Using AI to help people make babies / Humans + Tech - #65
+ Your TV is watching what you watch + Apple vs. Facebook + New algorithms could reduce racial disparities in health care + Other interesting articles
I hope you had a great week.
How an Israeli startup is using AI to help people make babies
Since IVF started in 1978, the success rate is only 22-30%. A big part of the success of IVF is the quality of the embryo. This determination is currently made by doctors who examine the embryos under a microscope and choose one they feel is the most healthy and viable. But even with the help of a microscope, the human eye is limited, and many doctors base their decisions on gut feelings. Embryonics, a female-founded startup from Israel, uses artificial intelligence to screen embryos instead [Vanessa Bates Ramirez, Singularity Hub].
This is where Embryonics’ technology comes in. They used 8,789 time-lapse videos of developing embryos to train an algorithm that predicts the likelihood of successful embryo implantation. A little less than half of the embryos from the dataset were graded by embryologists, and implantation data was integrated when it was available (as a binary “successful” or “failed” metric).
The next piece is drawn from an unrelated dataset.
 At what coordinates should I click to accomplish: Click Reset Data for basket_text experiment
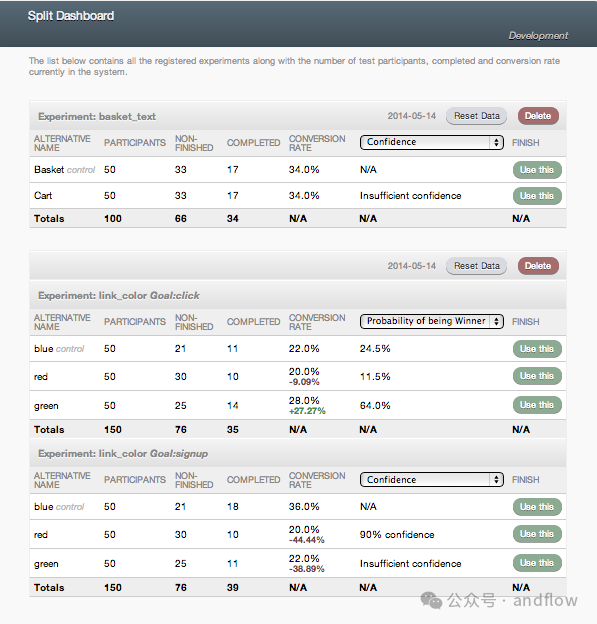(x=476, y=116)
The algorithm uses geometric deep learning, a technique that takes a traditional convolutional neural network—which filters input data to create maps of its features, and is most commonly used for image recognition—and applies it to more complex data like 3D objects and graphs. Within days after fertilization, the embryo is still at the blastocyst stage, essentially a microscopic clump of just 200-300 cells; the algorithm uses this deep learning technique to spot and identify patterns in embryo development that human embryologists either wouldn’t see at all, or would require massive collation of data to validate.
Embryonics says that its algorithm results in a 12% increase in identifying healthy embryos and a 29% increase in identifying embryos that will not result in a successful pregnancy. This is in comparison to predictions from embryologists.
TechCrunch reported last week that in a pilot of 11 women who used Embryonics’ algorithm to select their embryos, 6 are enjoying successful pregnancies, while 5 are still awaiting results.
IVF is very costly, and stressful on the parents, especially the mother, both physically and emotionally. If Embryonics’ technology can improve the success rates of pregnancies for hopeful parents, it reduces their emotional, physical, and financial stress.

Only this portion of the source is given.